Alchimia nel Medioevo

All’inizio della sua diffusione, l’alchimia venne ben presto abbandonata in Europa poiché era associata ad un concetto di paganesimo. Questa però ebbe modo di svilupparsi grazie a degli studiosi arabi che la preservarono e la tramandarono agli spagnoli durante il periodo di Reconquista.

Nell’XI secolo, l’alchimia veniva denigrata e coloro che la praticavano erano temuti e considerati quasi come degli stregoni: gli alchimisti, infatti, conoscevano tante piante curative e minerali che aiutavano i malati; nonostante questa funzione benefica, la scarsa (se non assente) conoscenza verso ciò che praticavano faceva sì che l’alchimia e le sue pratiche venissero allontanate e talvolta limitate. Tra le cause troviamo anche l’utilizzo di manuali ricchi di linguaggio simbolico e complicato che accostava questo nuovo mondo a quello della stregoneria.

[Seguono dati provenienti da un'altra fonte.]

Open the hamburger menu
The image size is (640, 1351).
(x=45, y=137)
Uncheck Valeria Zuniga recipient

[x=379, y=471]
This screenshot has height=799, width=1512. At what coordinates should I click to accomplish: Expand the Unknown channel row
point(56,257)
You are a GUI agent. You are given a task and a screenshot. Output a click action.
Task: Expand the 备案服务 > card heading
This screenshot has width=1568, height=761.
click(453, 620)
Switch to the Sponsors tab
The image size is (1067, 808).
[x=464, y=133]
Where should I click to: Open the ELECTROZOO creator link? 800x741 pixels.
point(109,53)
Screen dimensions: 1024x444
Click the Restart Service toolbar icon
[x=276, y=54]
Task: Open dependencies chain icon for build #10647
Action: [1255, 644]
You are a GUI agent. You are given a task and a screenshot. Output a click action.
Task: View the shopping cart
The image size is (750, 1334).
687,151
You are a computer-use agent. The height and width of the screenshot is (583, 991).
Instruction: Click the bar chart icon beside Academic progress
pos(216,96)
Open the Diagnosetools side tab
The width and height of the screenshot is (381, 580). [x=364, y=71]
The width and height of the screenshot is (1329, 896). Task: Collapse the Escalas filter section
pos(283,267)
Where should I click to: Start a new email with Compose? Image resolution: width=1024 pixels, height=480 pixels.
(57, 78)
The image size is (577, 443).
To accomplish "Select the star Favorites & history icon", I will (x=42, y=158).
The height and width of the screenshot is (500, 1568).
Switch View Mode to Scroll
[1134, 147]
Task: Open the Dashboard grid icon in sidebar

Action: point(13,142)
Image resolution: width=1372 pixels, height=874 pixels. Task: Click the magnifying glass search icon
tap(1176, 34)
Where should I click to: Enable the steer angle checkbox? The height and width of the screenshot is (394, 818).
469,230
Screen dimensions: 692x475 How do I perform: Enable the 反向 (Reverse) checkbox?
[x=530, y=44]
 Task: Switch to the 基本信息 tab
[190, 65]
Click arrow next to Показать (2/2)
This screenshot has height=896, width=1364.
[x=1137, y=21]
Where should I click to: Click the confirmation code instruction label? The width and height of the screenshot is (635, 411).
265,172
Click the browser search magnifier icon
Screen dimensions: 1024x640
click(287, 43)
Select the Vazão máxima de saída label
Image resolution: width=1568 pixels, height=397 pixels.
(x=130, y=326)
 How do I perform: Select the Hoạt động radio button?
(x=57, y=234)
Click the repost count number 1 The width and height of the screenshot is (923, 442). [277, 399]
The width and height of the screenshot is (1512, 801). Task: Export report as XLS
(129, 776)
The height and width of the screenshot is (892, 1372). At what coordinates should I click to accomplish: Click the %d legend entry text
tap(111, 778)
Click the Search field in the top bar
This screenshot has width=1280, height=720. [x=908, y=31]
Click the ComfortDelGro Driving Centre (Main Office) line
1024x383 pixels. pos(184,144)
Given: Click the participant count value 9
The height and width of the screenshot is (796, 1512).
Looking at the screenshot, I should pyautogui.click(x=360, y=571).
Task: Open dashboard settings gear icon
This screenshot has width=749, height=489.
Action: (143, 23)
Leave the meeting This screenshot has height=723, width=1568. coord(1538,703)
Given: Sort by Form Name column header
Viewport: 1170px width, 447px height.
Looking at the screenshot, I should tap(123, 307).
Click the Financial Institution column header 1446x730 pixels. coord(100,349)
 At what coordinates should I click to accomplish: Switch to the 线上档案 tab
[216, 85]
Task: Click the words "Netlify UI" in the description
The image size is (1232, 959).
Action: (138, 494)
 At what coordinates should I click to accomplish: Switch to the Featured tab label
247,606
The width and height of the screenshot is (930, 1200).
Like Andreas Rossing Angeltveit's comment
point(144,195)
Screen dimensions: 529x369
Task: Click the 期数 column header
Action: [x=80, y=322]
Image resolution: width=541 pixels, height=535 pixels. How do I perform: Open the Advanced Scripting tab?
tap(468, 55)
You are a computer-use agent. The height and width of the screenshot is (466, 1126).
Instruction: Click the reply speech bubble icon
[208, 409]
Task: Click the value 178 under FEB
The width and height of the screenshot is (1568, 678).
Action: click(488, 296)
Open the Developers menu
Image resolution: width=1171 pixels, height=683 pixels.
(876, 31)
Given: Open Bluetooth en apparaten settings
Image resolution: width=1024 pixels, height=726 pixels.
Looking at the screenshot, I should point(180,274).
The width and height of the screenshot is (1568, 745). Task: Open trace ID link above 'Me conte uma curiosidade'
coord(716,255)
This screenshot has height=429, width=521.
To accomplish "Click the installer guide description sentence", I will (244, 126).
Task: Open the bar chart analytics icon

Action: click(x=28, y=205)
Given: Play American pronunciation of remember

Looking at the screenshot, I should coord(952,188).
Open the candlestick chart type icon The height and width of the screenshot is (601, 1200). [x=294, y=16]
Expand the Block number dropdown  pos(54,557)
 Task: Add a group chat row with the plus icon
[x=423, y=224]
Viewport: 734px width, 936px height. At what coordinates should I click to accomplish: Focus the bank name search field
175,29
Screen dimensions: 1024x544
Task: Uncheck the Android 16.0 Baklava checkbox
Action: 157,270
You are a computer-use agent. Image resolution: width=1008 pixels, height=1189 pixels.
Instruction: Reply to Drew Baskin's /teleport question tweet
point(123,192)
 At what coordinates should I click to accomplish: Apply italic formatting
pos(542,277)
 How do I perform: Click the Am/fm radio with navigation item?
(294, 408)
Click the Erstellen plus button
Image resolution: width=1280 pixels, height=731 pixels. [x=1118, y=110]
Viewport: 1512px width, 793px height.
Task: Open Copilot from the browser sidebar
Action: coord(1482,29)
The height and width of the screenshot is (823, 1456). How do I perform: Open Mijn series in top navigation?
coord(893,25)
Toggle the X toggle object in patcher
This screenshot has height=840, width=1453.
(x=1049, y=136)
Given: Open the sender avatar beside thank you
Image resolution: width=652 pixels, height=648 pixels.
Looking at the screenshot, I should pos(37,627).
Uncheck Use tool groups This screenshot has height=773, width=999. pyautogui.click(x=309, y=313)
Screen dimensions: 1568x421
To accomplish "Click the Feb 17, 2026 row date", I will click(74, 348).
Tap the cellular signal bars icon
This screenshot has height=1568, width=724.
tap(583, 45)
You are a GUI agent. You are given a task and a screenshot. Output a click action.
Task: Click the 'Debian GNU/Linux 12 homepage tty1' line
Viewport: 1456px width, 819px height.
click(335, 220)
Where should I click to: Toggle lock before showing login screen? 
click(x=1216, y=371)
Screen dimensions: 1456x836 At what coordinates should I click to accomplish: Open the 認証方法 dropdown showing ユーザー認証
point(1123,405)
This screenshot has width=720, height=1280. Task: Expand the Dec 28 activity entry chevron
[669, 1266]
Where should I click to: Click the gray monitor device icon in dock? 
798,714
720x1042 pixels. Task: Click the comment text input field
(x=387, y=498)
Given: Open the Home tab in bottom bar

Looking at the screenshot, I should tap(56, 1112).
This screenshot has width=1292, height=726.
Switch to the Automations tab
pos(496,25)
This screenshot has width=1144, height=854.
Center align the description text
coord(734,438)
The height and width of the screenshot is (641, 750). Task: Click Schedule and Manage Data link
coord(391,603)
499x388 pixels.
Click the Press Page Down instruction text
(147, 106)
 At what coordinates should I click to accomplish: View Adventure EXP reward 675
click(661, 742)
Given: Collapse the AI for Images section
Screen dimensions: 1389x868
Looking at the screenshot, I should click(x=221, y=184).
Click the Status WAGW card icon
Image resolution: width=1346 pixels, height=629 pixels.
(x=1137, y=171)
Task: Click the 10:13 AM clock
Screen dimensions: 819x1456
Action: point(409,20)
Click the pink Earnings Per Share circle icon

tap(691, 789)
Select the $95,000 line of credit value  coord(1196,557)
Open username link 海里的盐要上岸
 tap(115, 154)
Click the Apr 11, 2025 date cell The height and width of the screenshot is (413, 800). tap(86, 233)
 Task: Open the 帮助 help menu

Volgendo uno sguardo più concreto all’alchimia nel Medioevo però si comprende facilmente che le pratiche attuate dagli alchimisti del tempo erano delle pure e semplici reazioni chimiche che permettevano loro di condurre vari tipi di esperimenti; nonostante la componente all’apparenza scientifica che dimostrano questi esempi, è bene sapere che ad ogni metallo con cui si era a contatto e si lavorava si associava un elemento naturale con valore filosofico, il tutto senza adagiarsi su una solida base scientifica. Inoltre, ai risultati ottenuti dai vari esperimenti si cercava di dare delle spiegazioni efficaci, ma esse erano legate all’astrologia e alla filosofia e per la mancanza del metodo scientifico non erano empiricamente dimostrabili.

Il mondo dell’alchimia iniziò a cambiare dal XV secolo circa, con la Rivoluzione Scientifica in cui si misero in discussione le teorie della fisica di Aristotele e con la teoria eliocentrica di Copernico, le quali andarono a smantellare i pilastri portanti dell’alchimia, così essa col tempo cominciò a decadere.